Spock, the prime example of logic and coolness under pressure, was wrong 83% of the time as the word assume was inherently part of his persona. Nevertheless, he was pretty damn cool without question.

“Spock is held up as this exemplar of logic and reason and rationality, but he’s set up, in my opinion, as almost a weak caricature—a straw man—of reason and rationality, because he keeps making all these dumb mistakes,” Galef says in Episode 462 of the Geek’s Guide to the Galaxy podcast. “That’s the show’s way of proving that, ‘Aha! Logic and reason and rationality aren’t actually all that great.'”

When reading this, the profound philosophy of the Tao comes to mind as to assume nothing is both hard and wise as reality is always changing, where information is always incomplete and the ability to accept this is key to thriving in a world we will never fully understand.


In the franchise, Spock makes confident predictions based on his superior Vulcan mind. Galef was curious to see exactly how often these predictions pan out. “I went through all of the Star Trek episodes and movies—all of the transcripts that I could find—and searched for any instance in which Spock is using the words ‘odds,’ ‘probability,’ ‘chance,’ ‘definitely,’ ‘probably,’ etc.,” she says. “I catalogued all instances in which Spock made a prediction and that prediction either came true or didn’t.”

Spock’s biggest weakness is his failure to understand that other people don’t always behave “logically.” He also makes no attempt to update his approach, even when his mistakes get his crewmates killed.

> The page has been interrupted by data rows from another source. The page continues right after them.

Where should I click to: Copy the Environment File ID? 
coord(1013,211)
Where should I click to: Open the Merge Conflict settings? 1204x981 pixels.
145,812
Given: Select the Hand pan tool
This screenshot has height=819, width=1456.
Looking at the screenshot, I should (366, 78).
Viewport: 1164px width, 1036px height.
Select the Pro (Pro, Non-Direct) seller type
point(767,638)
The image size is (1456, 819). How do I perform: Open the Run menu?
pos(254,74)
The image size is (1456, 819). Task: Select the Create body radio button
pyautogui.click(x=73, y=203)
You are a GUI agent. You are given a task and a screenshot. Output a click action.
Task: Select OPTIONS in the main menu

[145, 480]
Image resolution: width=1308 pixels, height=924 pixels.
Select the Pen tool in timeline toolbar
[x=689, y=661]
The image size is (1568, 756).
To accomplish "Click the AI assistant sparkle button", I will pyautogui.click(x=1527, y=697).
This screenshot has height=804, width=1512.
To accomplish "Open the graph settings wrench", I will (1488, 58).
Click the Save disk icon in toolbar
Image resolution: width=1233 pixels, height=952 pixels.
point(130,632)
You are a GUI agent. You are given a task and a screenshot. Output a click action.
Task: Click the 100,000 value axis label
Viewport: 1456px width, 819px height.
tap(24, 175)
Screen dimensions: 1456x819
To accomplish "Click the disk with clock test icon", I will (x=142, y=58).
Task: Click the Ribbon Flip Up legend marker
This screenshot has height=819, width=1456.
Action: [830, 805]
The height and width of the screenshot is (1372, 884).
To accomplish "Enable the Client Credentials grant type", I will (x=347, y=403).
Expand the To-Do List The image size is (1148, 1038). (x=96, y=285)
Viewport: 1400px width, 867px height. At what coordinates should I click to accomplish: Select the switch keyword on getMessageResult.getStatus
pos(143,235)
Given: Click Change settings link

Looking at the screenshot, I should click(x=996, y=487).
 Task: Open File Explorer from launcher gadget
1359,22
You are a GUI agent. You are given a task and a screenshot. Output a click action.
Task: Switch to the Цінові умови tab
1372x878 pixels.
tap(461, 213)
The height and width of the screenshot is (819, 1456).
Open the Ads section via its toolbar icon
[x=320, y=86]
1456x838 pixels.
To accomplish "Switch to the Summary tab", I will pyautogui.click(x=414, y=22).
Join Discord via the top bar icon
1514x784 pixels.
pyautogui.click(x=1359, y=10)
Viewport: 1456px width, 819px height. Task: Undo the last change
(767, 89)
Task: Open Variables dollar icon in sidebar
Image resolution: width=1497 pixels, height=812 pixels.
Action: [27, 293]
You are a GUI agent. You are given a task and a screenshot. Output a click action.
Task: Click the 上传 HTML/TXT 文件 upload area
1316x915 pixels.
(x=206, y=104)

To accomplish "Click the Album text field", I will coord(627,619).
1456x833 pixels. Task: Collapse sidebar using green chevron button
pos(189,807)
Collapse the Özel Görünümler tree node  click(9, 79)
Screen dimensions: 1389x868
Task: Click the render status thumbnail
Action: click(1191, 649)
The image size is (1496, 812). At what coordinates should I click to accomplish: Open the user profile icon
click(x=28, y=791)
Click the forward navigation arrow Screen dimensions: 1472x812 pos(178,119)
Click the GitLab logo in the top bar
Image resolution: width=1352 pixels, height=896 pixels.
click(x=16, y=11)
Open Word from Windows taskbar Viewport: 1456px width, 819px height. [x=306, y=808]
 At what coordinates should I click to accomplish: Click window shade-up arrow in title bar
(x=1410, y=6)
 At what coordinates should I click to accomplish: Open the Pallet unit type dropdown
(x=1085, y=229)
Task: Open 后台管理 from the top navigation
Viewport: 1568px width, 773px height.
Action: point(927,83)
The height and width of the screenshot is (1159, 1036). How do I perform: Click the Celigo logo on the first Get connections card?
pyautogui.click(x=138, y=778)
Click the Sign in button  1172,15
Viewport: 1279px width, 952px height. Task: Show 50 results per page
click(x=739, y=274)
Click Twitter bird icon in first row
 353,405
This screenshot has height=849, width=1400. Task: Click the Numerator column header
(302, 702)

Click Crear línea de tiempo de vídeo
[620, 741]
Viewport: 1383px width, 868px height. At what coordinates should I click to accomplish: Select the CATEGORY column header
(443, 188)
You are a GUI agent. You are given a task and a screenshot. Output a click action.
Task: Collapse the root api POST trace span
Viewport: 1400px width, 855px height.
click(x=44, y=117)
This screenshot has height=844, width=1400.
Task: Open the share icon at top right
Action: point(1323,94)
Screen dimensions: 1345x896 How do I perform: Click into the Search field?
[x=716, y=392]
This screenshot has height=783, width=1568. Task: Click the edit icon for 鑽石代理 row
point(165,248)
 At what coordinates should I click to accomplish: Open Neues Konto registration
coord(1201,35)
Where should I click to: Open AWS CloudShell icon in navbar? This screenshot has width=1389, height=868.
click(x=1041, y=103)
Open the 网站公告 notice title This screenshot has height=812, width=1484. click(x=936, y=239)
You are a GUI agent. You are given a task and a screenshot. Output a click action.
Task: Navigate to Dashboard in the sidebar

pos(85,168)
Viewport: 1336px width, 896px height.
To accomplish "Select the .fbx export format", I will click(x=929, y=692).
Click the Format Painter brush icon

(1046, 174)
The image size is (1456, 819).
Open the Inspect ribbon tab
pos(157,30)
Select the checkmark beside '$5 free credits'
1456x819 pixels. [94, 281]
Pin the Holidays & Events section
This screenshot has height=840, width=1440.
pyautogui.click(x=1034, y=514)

He's lucky he didn't get killed also.

“He’s not a spring chicken,” Galef says. “He’s interacted with non-Vulcans before, and so presumably he’s had lots of opportunities to see that, actually, lots of people don’t behave the way he thinks they—rationally —should behave. And yet he fails to learn from those instances of missed predictions because instead he just shrugs and says, ‘Well, the world didn’t behave the way it should have.'”

It never does


The Art of War also applies, does it not?